Les difficultés à quantifier le risque
Jean Lemaire, professeur de science actuarielle à Wharton, explique pourquoi la cyberassurance peut sembler être un marché peu lucratif pour les assureurs traditionnels : « Contrairement aux risques de catastrophes naturelles, les risques cybernétiques ne sont pas indépendants et ils évoluent rapidement. Ces deux particularités, conjuguées à l’absence de données, font qu’il est difficile pour les compagnies d’assurance de quantifier le risque et la taille des dommages, paramètres indispensables pour calculer les primes. » En outre, les pertes potentielles liées une cyberattaque varient selon le domaine et le modèle d’une entreprise, son positionnement et sa réputation, ses liens avec certaines causes et certaines valeurs.

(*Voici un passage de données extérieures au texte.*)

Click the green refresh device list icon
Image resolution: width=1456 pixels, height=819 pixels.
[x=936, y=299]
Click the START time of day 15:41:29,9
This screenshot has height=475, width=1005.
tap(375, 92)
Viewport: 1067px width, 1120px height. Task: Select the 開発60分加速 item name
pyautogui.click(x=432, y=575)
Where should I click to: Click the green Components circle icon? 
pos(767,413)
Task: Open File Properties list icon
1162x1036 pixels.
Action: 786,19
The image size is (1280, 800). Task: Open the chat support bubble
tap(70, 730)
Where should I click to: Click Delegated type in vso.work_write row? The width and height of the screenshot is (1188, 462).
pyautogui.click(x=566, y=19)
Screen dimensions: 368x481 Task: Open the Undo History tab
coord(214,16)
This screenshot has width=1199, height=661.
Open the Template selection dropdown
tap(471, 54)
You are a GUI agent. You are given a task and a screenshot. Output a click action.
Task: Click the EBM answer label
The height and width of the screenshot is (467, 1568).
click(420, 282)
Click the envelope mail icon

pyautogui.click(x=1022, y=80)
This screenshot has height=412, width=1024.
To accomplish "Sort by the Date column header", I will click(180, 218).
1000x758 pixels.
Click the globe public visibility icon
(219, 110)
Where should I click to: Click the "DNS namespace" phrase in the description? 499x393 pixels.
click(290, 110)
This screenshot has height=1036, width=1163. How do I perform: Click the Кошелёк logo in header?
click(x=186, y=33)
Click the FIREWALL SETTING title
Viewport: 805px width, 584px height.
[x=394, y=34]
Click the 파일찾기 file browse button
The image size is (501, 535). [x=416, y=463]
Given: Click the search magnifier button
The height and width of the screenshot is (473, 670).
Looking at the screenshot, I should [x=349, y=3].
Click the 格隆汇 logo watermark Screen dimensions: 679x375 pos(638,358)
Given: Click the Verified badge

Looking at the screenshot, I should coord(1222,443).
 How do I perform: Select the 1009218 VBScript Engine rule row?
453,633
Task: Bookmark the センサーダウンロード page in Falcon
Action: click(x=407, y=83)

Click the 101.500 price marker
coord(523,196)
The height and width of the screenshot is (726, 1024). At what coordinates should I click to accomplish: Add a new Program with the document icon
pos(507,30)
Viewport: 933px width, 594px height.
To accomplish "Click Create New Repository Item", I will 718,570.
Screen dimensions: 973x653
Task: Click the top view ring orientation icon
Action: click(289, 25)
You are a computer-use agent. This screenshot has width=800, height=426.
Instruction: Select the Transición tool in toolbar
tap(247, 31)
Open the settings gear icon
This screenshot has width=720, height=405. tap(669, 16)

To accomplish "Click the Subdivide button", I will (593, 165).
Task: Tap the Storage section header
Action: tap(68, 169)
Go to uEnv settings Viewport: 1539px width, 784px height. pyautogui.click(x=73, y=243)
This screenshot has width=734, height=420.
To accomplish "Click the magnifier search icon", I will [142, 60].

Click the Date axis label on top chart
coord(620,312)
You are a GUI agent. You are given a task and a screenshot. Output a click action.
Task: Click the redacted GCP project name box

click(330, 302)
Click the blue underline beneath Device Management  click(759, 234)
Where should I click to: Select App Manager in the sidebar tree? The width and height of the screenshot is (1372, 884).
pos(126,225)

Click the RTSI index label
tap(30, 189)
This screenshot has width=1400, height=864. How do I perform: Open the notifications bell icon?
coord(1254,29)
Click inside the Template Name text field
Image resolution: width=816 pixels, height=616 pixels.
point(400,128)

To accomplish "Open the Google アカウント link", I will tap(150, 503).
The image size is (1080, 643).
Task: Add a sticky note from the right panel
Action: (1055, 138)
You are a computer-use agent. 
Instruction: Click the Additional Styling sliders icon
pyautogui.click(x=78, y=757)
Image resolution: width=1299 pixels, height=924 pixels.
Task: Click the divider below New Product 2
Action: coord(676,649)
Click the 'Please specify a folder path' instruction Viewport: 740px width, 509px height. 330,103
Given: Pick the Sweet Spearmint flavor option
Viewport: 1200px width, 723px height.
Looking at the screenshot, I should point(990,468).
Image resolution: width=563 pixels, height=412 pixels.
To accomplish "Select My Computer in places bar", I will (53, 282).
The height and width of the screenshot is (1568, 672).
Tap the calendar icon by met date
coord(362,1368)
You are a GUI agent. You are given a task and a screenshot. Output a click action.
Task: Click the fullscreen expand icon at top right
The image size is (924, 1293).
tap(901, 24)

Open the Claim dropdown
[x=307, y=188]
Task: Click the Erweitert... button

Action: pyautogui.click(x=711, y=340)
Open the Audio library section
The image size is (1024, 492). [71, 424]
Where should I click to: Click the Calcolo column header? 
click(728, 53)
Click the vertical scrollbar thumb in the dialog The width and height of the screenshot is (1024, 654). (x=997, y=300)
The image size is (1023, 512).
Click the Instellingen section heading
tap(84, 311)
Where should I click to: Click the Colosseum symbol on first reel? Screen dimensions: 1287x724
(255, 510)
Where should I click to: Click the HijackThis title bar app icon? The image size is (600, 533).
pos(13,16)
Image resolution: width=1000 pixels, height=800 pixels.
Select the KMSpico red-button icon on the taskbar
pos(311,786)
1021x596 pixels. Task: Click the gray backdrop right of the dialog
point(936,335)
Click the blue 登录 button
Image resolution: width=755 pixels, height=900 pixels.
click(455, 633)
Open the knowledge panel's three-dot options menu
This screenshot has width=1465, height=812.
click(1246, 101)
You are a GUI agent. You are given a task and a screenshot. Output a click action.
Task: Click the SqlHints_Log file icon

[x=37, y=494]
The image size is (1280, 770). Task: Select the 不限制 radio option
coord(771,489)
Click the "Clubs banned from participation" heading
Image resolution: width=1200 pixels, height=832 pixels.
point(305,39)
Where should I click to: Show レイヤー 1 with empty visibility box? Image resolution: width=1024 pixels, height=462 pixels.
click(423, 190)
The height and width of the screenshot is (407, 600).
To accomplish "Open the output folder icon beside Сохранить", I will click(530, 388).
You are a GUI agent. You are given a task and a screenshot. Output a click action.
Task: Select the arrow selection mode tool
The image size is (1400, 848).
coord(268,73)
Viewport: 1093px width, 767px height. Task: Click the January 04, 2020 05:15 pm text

Moore note que, après une première phase de développement simultanée à l’émergence la bulle Internet, la croissance du marché de la cyberassurance s’est trouvée freinée par les craintes du « bug de l’an 2000 » et les attaques de 9/11, dont les compagnies d’assurance n’avaient pas mesuré l’ampleur. Les primes ont augmenté et les assureurs ont commencé à supprimer la couverture des risques cybernétiques de leurs polices générales.

Gow ajoute que les prestataires limitent généralement leur exposition à un seul compte pour 10-20 millions de dollars. Bien que les entreprises souscrivent souvent des polices auprès de plusieurs compagnies, cette stratégie ne permet de réduire que marginalement leur exposition aux risques cybernétiques. En outre, en cas de dommages, elles n’arrivent pas à se faire indemniser dans le cadre de leurs assurances générales, lesquelles excluent souvent explicitement les cyberincidents. Gow évoque ainsi le différend juridique entre Zurich Insurance et Sony, qui a finalement été tranché en faveur de l’assureur en 2011.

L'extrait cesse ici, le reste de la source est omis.